It's really a shame that the early history of Smalltalk-80 was such that it remained too locked up in licensing and $$ implementations and so didn't get a broader penetration. That and it was about a generation or two ahead of the extant microcomputing hardware at the time, so wasn't going to be shippable in a performant way on a general consumer class machine even by the time the Lisa and Mac shipped in the mid-80s.
I was very excited by Squeak in the late 90s (and even more excited by Self), but it was clear that the time of Smalltalk being able to make any kind of broader splash was done, and Java was where people's attention switched.
Imagine if a consumer focused machine like the Macintosh had shipped, but based fully on Smalltalk, with an authoring environment built on it for "regular people". The closest we got to this was Hypercard.
It was perfectly accessible on Windows 3.x days, I learnt Smalltalk with Smalltalk/V.
It was the .NET of OS/2 and getting into enterprise, until Java came to be, and IBM one of the big Smalltalk backers, decided to pivot into Java.
It’s comforting to remember that a lot of the research from st/self eg hotspot went into the jvm. So whenever I am writing clojure I feel I am still, in a way, hanging out with all of my (lang) friends.

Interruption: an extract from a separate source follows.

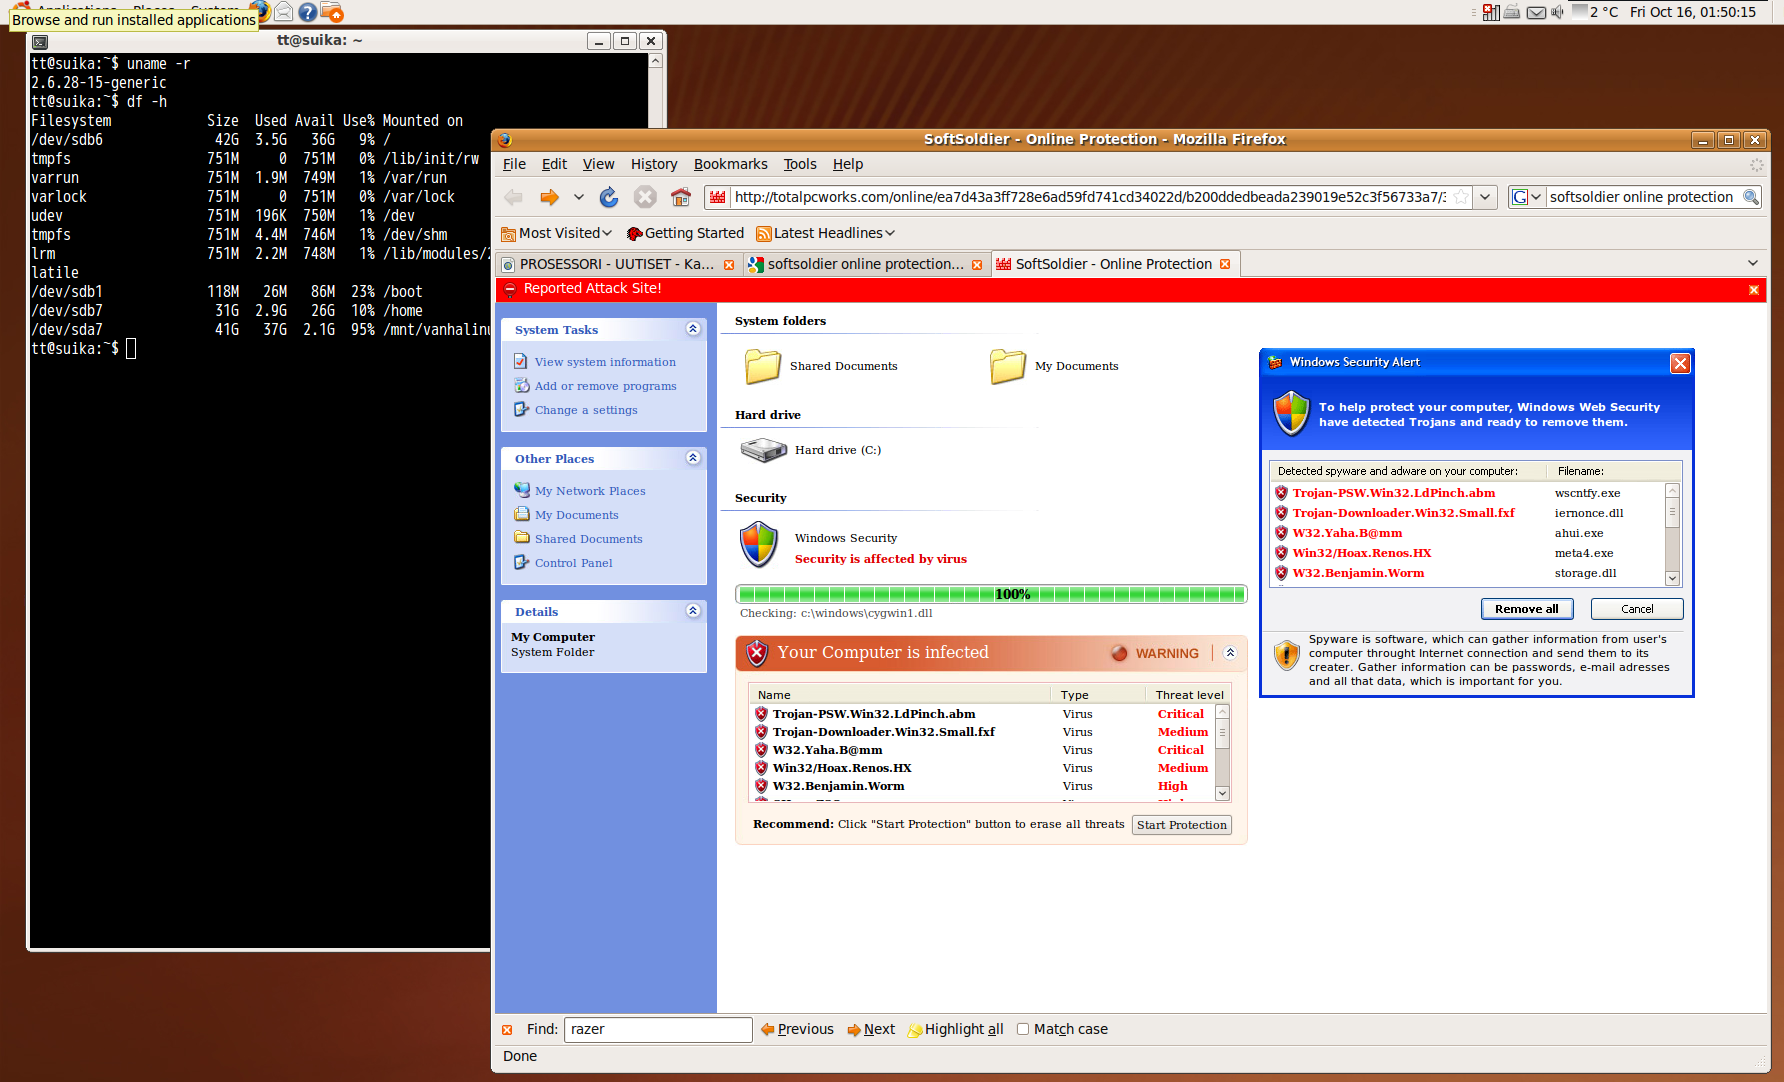
Task: Enable the Match case checkbox
Action: click(x=1023, y=1029)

the whole Smalltalk saga is a bit of a tragedy looking back (EDIT: as someone who didn't live through that era) through the context of the current state of consumer computing being so "non-convivial", if I can borrow a phrase from Ivan Illich. Empowering users by allowing them to conform the tools to their own usecase often feels like the exact opposite paradigm of the modern milieu.
Or maybe I'm just entering my "old man yells at cloud" phase of life haha
March 7, 1988 — "Smalltalk/V 286 is available now and costs $199.95, the company said. Registered users of Digitalk's Smalltalk/V can upgrade for $75 until June 1."